CVE-2026-20971 UAF in Samsung PROCA/FIVE left Galaxy S9-S25 kernels exposed for eight years
An eight-year-old race condition in Samsung's proprietary kernel integrity code exposed millions of Galaxy devices to local kernel compromise. The vulnerability highlights how custom security subsystems accumulate dormant flaws that reappear across device generations. Enterprises must audit patch deployment on Knox fleets and treat kernel trust mechanisms as potential attack surfaces.
The flaw stemmed from a race between task_integrity_put during execve and proc_integrity_value_read under Android's preemptive kernel scheduling.
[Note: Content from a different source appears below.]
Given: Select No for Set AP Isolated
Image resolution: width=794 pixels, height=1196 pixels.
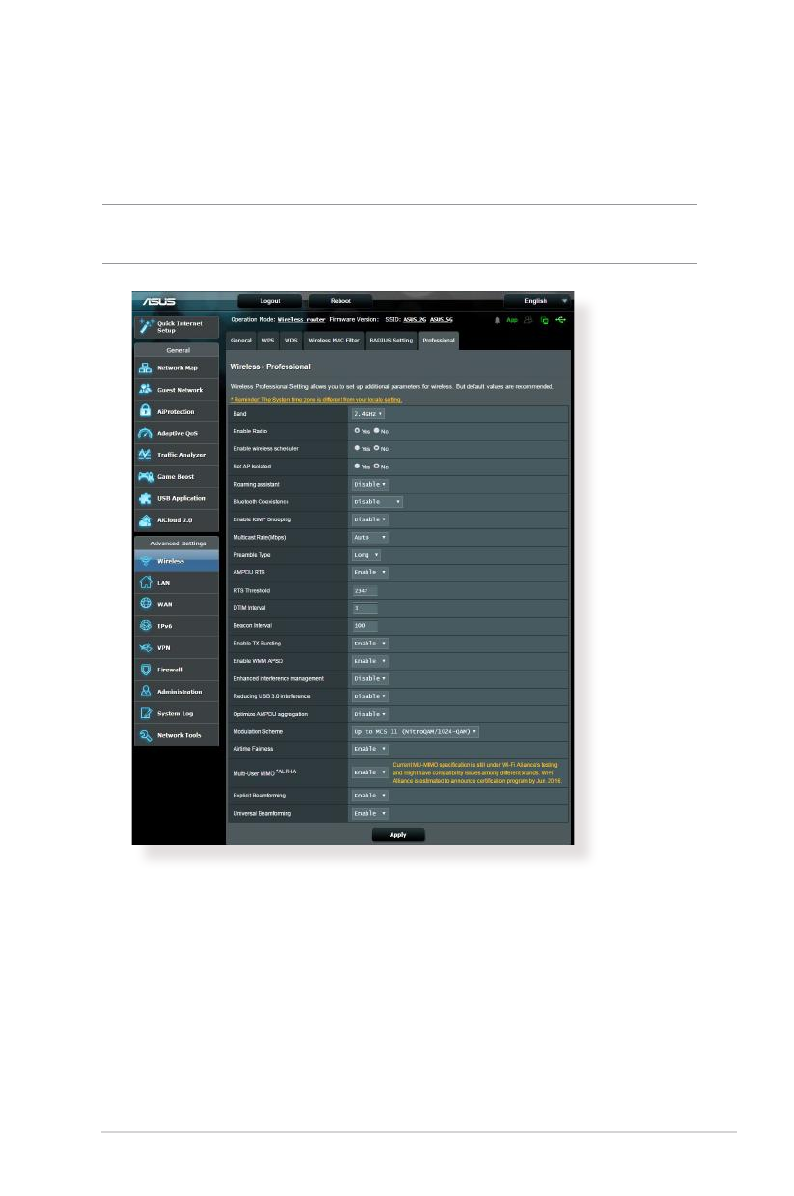Looking at the screenshot, I should click(x=376, y=466).
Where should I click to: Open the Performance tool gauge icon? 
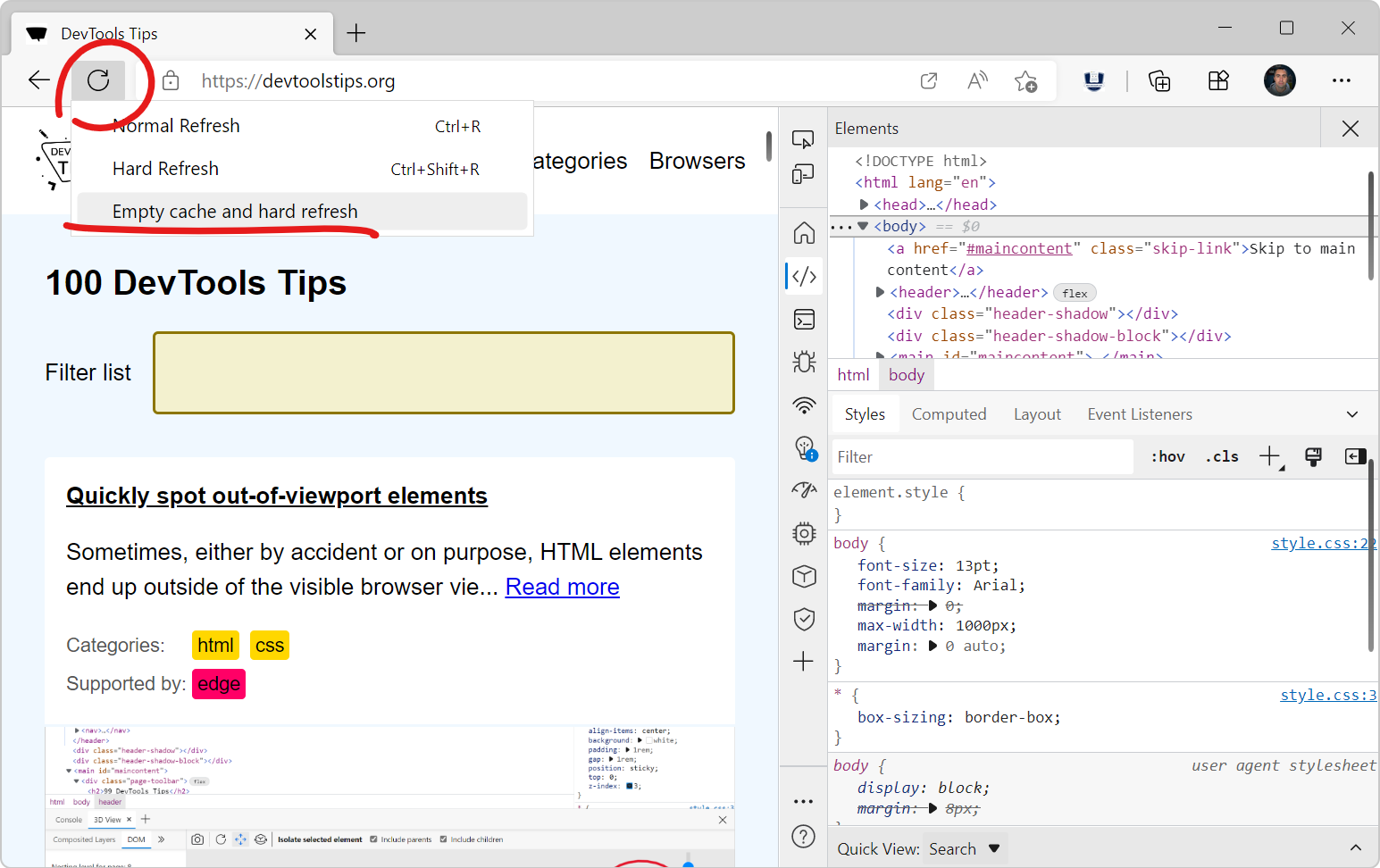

LucidBit Labs showed that loading a non-ELF file bypassed KCFI protections enough to reallocate the freed task_integrity object with attacker-controlled data, enabling local kernel memory corruption from an untrusted app. Samsung's advisory described it as improper input validation in SecSettings, requiring user interaction.
Procurement records and prior kernel audits reveal Samsung's custom integrity extensions have carried forward since at least 2018 without full upstream scrutiny. The same trust-measurement model appears in multiple generations of Knox-protected devices, creating a persistent supply-chain vector where an old subsystem flaw resurfaces at fleet scale. Enterprise mobile policies that assumed kernel isolation now face documented local-to-kernel escalation paths.
Patching rates for January 2026 SMR releases should be tracked against carrier and regional distribution data. Unpatched devices remain reachable through lost-and-found scenarios or existing remote footholds, enabling pivots into corporate networks. Future Knox updates require independent verification of task integrity state transitions rather than reliance on vendor KCFI claims.
Samsung: Fewer than 40 percent of S21-and-older devices receive the January 2026 SMR within 120 days of release.